> _Exercise_
Lines from the line with "Image resolution: width=210, height=2576." to the line with "Menu (105, 166)" in the entries below, and only those, must be output exactly, with both ends included.

START Given records

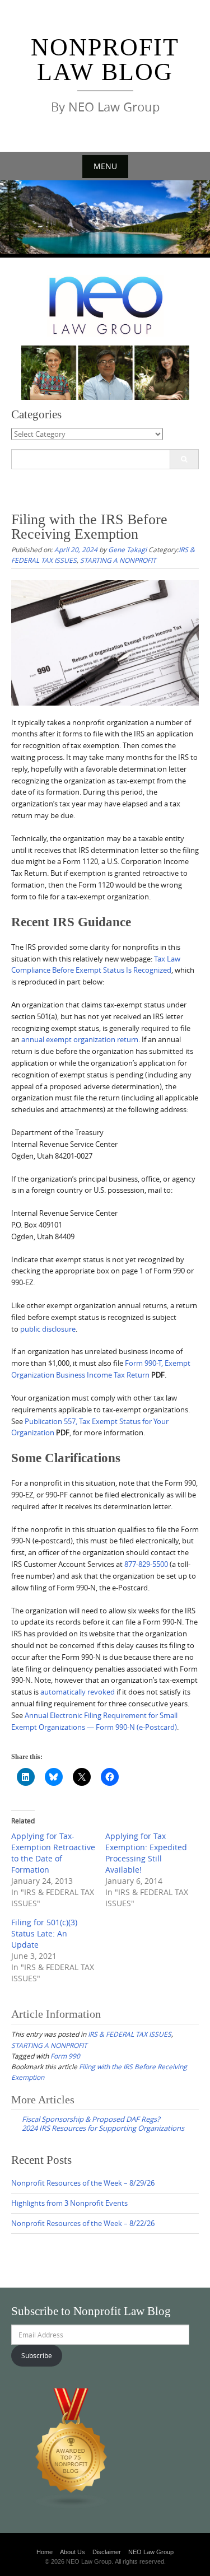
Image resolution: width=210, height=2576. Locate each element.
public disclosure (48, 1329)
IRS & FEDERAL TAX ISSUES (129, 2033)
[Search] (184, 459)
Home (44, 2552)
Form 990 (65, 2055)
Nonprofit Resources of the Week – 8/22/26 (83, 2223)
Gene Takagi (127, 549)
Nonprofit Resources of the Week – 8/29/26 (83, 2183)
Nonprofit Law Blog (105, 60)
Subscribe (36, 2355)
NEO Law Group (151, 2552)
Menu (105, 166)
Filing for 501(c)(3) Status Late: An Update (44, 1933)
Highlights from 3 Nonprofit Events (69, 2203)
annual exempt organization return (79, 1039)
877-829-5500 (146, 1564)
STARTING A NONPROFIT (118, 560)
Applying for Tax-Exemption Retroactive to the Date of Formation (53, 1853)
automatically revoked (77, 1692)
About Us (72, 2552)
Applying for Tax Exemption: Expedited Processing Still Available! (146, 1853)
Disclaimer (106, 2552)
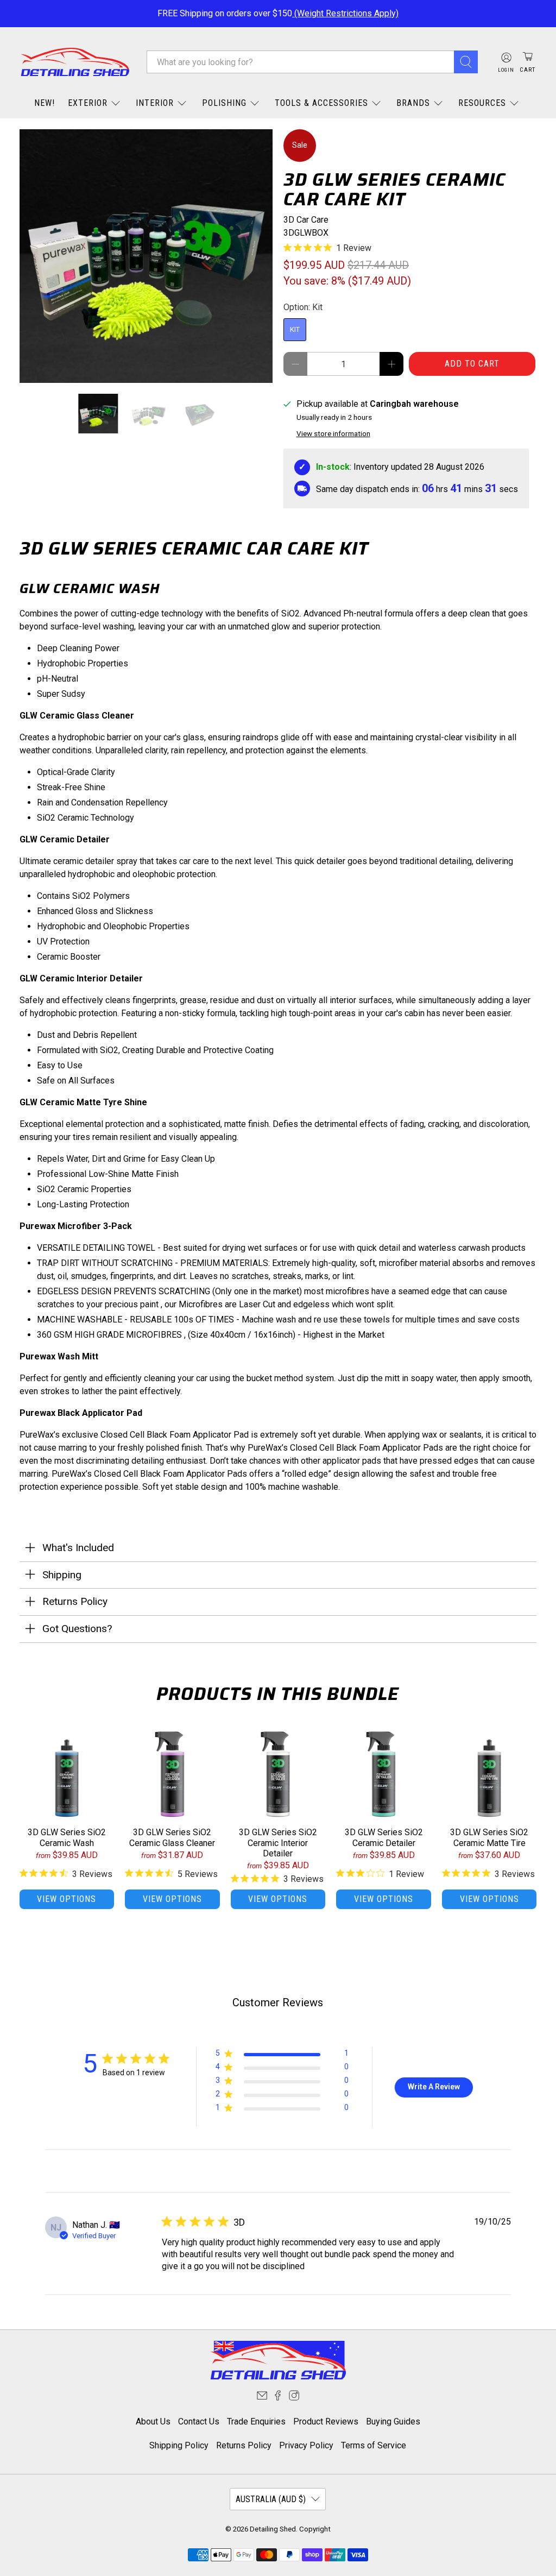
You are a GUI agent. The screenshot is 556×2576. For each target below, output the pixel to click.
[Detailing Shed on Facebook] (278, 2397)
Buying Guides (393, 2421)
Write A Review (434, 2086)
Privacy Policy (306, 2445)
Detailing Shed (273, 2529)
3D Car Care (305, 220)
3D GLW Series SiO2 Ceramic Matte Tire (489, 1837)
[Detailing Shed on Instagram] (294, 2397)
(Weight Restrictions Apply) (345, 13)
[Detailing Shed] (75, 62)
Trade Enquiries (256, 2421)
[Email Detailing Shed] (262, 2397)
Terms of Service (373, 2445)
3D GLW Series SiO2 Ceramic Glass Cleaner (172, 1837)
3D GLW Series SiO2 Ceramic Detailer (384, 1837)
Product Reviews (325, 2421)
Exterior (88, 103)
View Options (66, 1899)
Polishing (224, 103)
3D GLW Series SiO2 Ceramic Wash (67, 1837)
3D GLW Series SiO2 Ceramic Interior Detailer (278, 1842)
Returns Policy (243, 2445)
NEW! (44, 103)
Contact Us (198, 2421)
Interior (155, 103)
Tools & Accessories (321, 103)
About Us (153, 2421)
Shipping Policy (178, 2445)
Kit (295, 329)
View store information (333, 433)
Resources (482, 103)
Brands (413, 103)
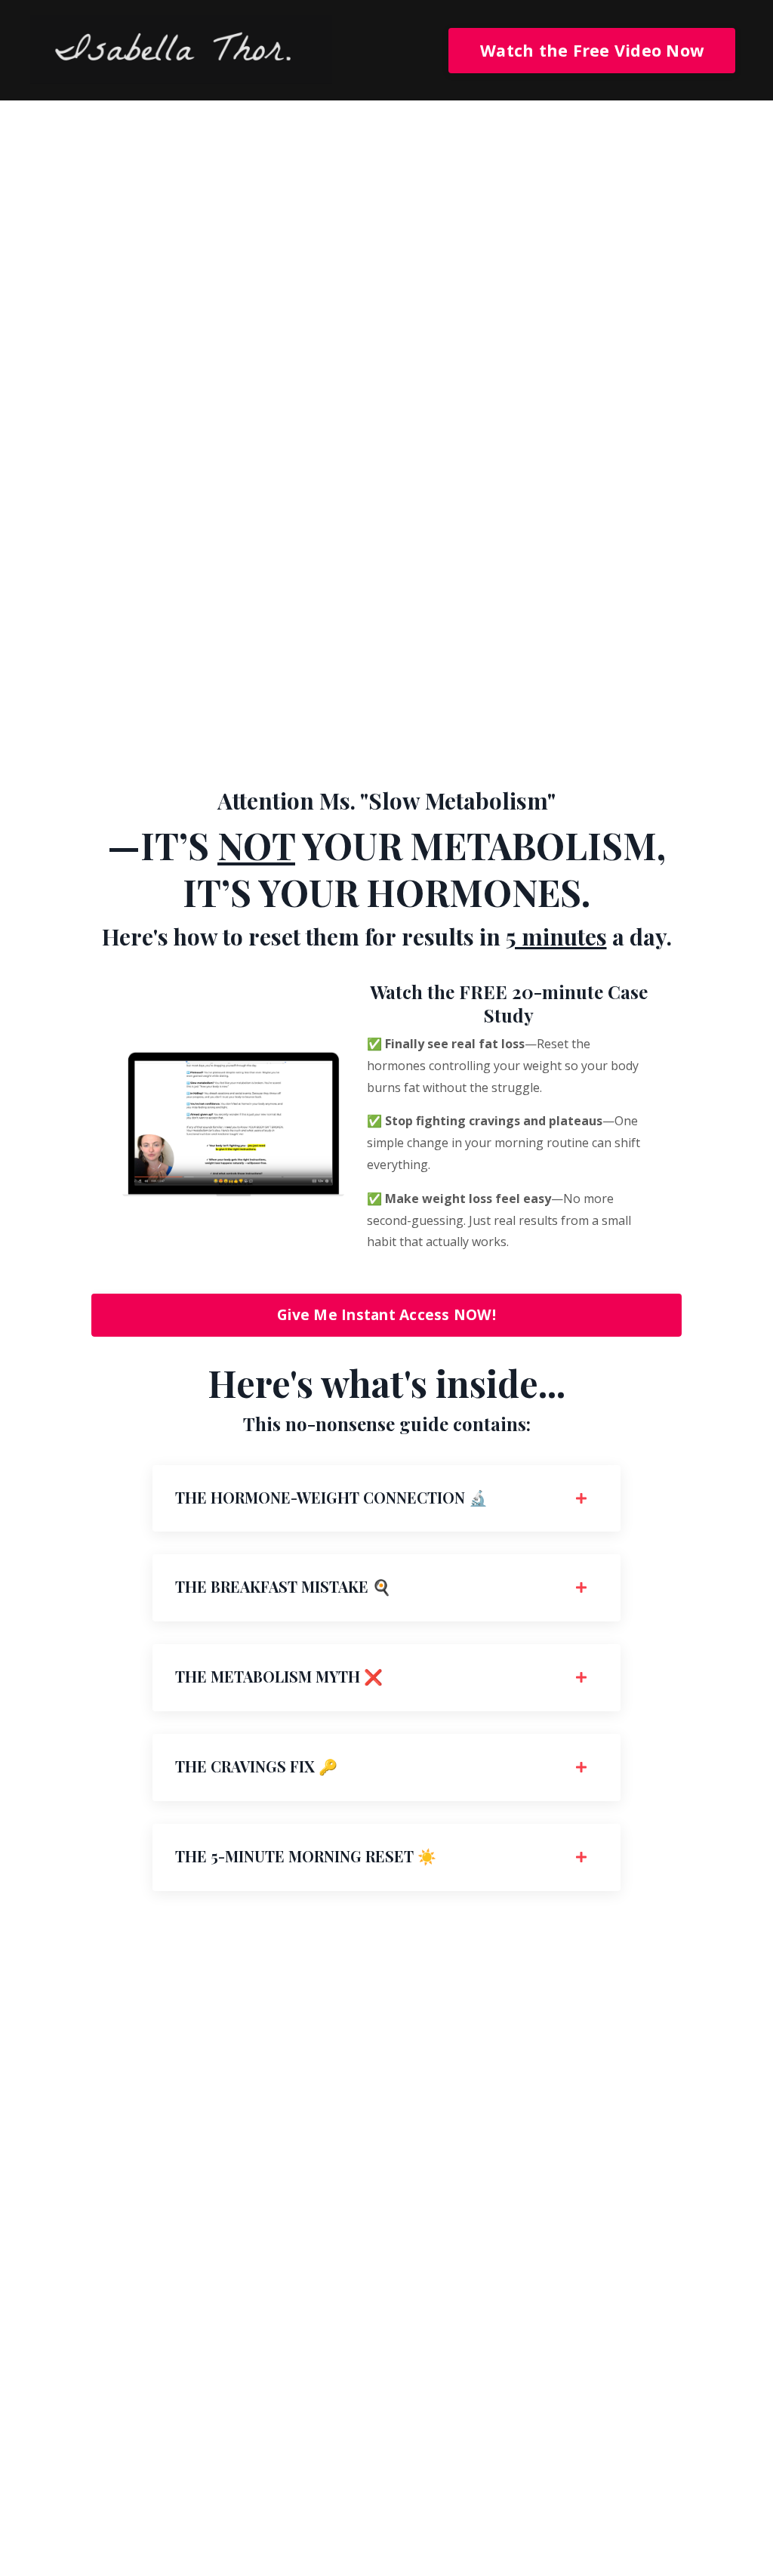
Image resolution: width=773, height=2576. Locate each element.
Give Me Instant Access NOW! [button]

END Given records
START Given records

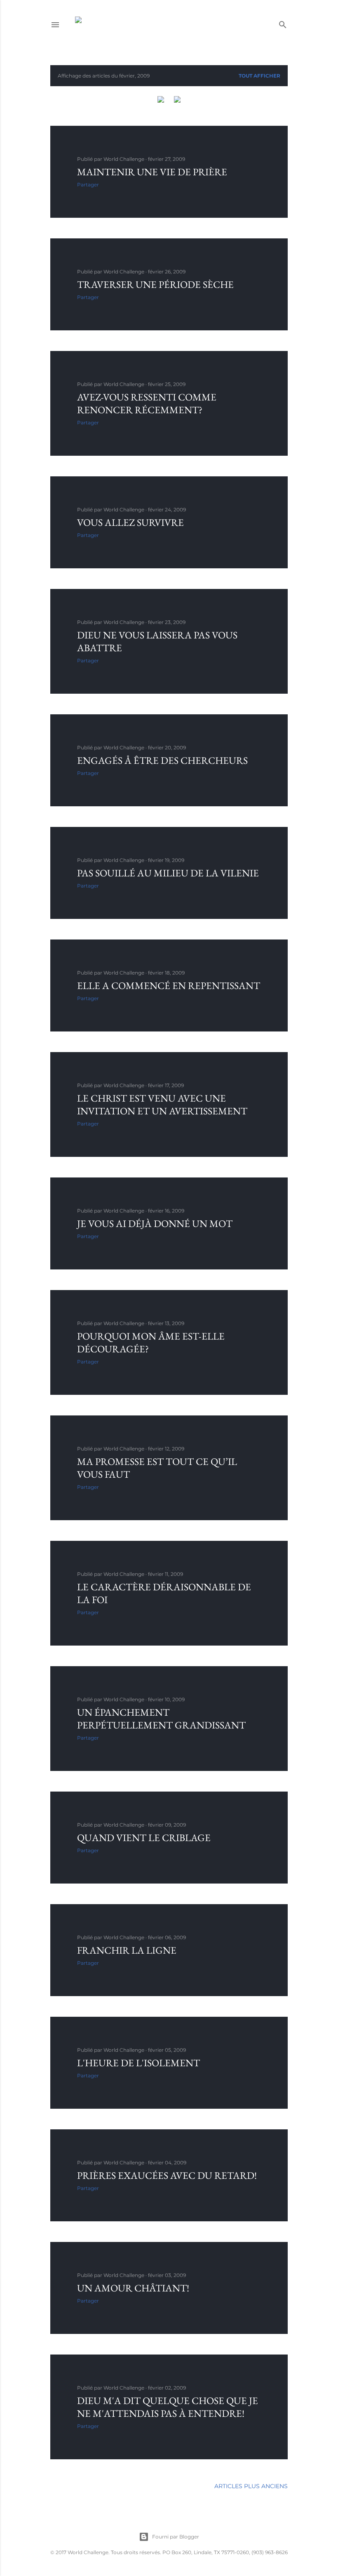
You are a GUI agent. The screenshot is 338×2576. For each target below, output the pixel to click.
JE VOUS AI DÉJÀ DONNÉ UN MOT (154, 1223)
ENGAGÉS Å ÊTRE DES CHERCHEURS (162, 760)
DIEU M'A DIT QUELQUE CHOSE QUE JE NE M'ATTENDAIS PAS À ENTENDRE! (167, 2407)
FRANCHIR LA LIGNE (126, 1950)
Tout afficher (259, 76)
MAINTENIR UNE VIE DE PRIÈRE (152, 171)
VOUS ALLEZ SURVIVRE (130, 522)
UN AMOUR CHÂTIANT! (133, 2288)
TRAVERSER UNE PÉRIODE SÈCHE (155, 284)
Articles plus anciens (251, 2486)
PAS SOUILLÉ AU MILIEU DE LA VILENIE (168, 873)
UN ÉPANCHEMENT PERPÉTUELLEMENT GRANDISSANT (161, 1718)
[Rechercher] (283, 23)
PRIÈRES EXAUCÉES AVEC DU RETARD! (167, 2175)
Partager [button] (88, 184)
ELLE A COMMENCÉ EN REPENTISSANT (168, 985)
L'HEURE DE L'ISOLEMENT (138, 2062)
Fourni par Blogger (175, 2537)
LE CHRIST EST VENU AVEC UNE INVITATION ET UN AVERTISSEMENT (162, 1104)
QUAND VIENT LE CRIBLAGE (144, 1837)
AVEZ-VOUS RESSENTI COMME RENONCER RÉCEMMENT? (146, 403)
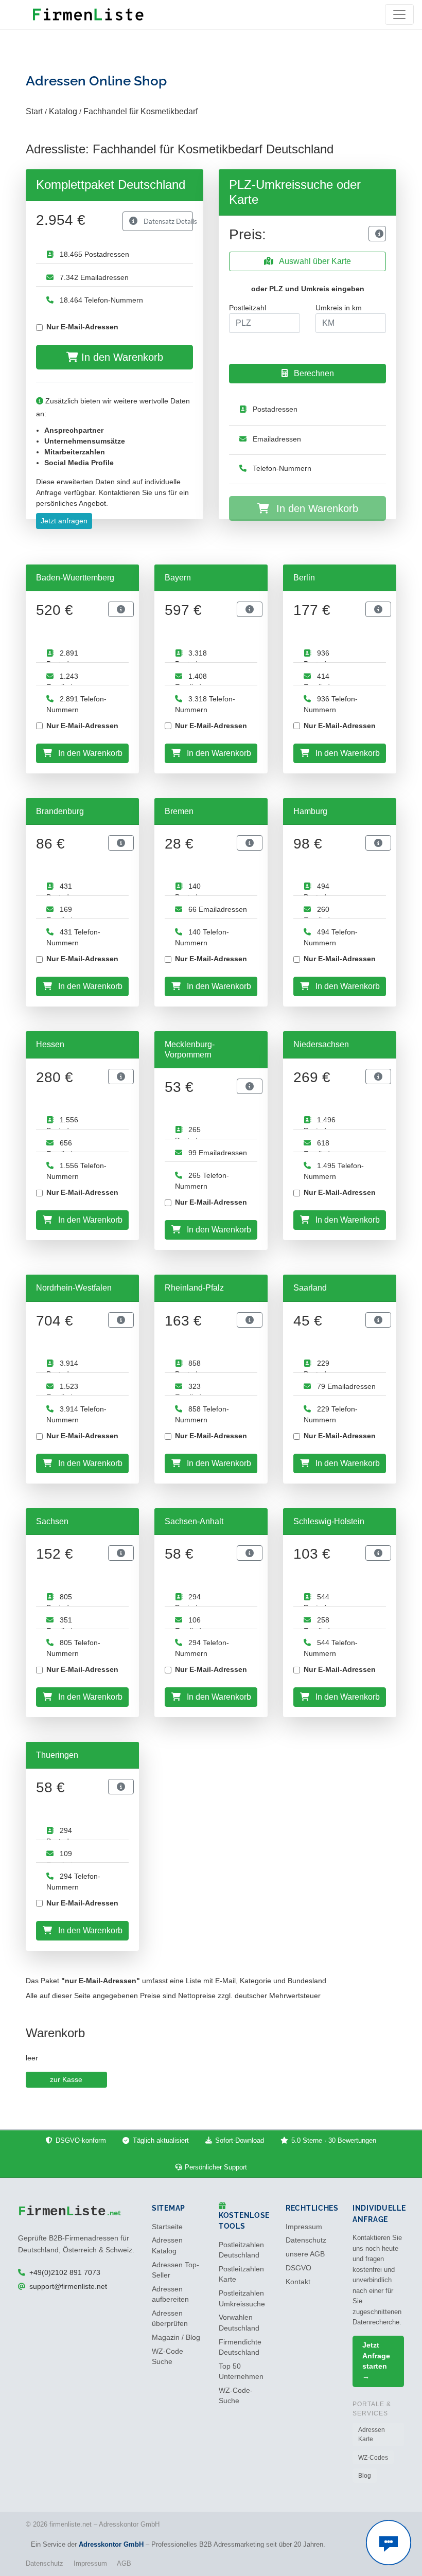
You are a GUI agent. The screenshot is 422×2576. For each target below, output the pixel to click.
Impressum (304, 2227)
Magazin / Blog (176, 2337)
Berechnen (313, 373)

END Given records
START Given records

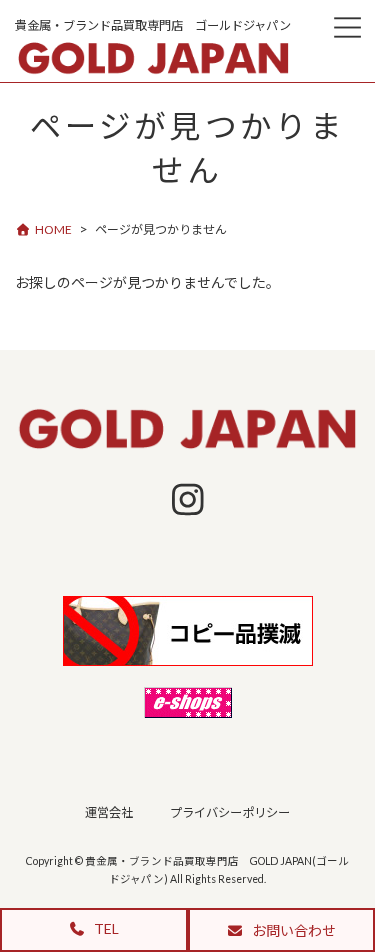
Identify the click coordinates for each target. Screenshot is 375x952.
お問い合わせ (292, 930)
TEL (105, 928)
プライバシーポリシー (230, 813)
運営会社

END Given records

> _Task response_
Image resolution: width=210, height=2576. Locate each element.
public disclosure (48, 1329)
IRS & FEDERAL TAX ISSUES (129, 2033)
[Search] (184, 459)
Home (44, 2552)
Form 990 (65, 2055)
Nonprofit Resources of the Week – 8/22/26 (83, 2223)
Gene Takagi (127, 549)
Nonprofit Resources of the Week – 8/29/26 (83, 2183)
Nonprofit Law Blog (105, 60)
Subscribe (36, 2355)
NEO Law Group (151, 2552)
Menu (105, 166)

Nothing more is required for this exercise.